The widespread application of AIGC contents has brought not only unprecedented opportunities, but also potential security concerns, e.g., audio-visual deepfakes. Therefore, it is of great importance to develop an effective and generalizable method for multi-modal deepfake detection. Typically, the audio-visual correlation learning could expose subtle cross-modal inconsistencies, e.g., audio-visual misalignment, which serve as crucial clues in deepfake detection. In this paper, we reformulate the correlation learning with variational Bayesian estimation, where audio-visual correlation is approximated as a Gaussian distributed latent variable, and thus develop a novel framework for deepfake detection, i.e., Forgery-aware Audio-Visual Adaptation with Variational Bayes (FoVB). Specifically, given the prior knowledge of pre-trained backbones, we adopt two core designs to estimate audio-visual correlations effectively. First, we exploit various difference convolutions and a high-pass filter to discern local and global forgery traces from both modalities. Second, with the extracted forgery-aware features, we estimate the latent Gaussian variable of audio-visual correlation via variational Bayes. Then, we factorize the variable into modality-specific and correlation-specific ones with orthogonality constraint, allowing them to better learn intra-modal and cross-modal forgery traces with less entanglement. Extensive experiments demonstrate that our FoVB outperforms other state-of-the-art methods in various benchmarks.

Paper Structure

This paper contains 44 sections, 15 equations, 8 figures, 8 tables, 1 algorithm.

Figures (8)

  • Figure 1: Difference between the proposed FoVB and previous methods. Previous methods leverage massive samples to fully fine-tune the pre-trained backbones, e.g., ViT, ResNet, etc, and capture forgery artifacts, whose latent variables are distributed as unknown. In contrast, with the frozen pre-trained backbones, our FoVB adopts two core designs, e.g., Glocal-Local Forgery-aware Adaptation (GLFA) and Variational Bayesian Forgery Estimation (VBFE), to capture intra-modal (audio or visual) and cross-modal (audio-visual) forgery traces characterized by Gaussian distributed latent variables and thus learn more generalizable forgery representation.

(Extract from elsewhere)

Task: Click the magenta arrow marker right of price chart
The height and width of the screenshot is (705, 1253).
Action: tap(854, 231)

  • Figure 2: Overview of the proposed FoVB framework. The audio-visual sequences are fed into pre-trained backbones, where the GLFA extracts intra-modal forgery features, and the VBFE exploits the extracted features by the $i$-th transformer block to estimate audio-visual latent variables with variational Bayes. Then, the estimated variables facilitate the adaptation of forgery-relevant knowledge. Finally, we leverage the classification heads of audio-visual sequences, i.e., $\mathrm{head}_{v}$ and $\mathrm{head}_{a}$, to determine if forgery exists.

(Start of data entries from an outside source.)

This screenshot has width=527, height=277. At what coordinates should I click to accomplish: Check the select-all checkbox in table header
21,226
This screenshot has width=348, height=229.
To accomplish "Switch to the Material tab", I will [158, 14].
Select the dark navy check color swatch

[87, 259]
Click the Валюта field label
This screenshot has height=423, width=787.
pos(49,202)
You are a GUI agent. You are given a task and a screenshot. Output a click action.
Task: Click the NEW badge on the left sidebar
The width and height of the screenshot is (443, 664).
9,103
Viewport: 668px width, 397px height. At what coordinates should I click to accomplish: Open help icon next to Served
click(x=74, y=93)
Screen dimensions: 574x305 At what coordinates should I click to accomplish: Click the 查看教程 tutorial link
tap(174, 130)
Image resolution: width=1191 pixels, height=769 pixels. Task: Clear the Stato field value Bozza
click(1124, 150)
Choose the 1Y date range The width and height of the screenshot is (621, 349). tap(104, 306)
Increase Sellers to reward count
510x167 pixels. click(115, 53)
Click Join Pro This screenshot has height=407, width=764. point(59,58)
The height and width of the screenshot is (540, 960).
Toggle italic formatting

  • Figure 3: Implementation of prior and posterior encoders in VBFE.$x_{a}, x_{v}$ are fed into the encoders $\theta, \phi$ to estimate the mean and variance values $\mu, \delta$ of latent variables. (a) Architecture of the prior encoder $\theta$. (b) Architecture of the posterior encoder $\phi$, which incorporates label embedding with cross-attention operations to estimate the posterior distribution. (c) Pipeline of variable adaptation.

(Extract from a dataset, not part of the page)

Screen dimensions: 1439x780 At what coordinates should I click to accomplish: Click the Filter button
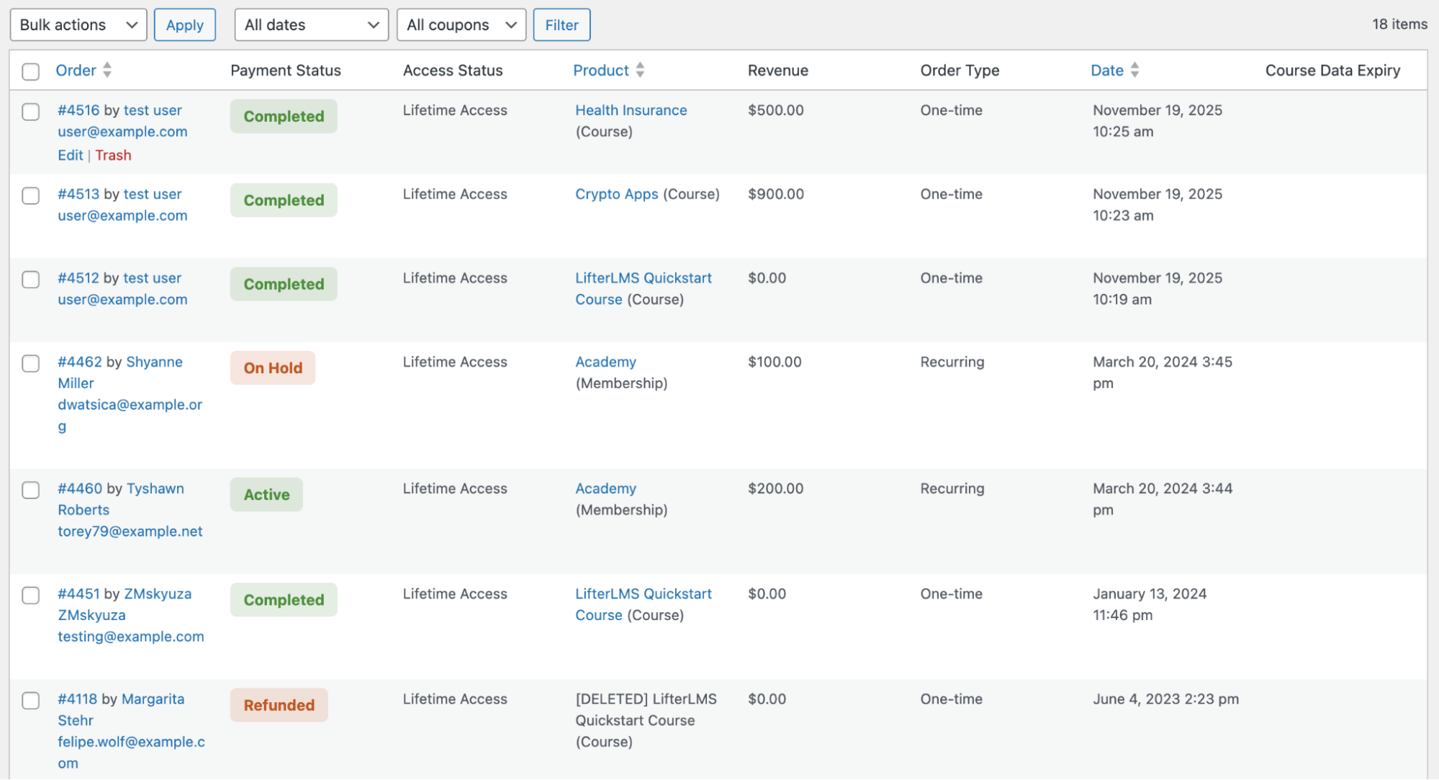(561, 24)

  • Figure 4: Robustness to Unseen Perturbations. Following the setting of AVFF, we report AUC scores (%) for various perturbations with different intensities evaluated on the test set of FakeAVCeleb. Specifically, the first seven perturbations attack visual contents, while the remaining ones are audio perturbations.
  • Figure 5: Analysis of the Factorized Variables. In the first row, based on forgery categories, we visualize the mean values of audio-visual samples via t-SNE projection while we present average variance values in each feature dimension.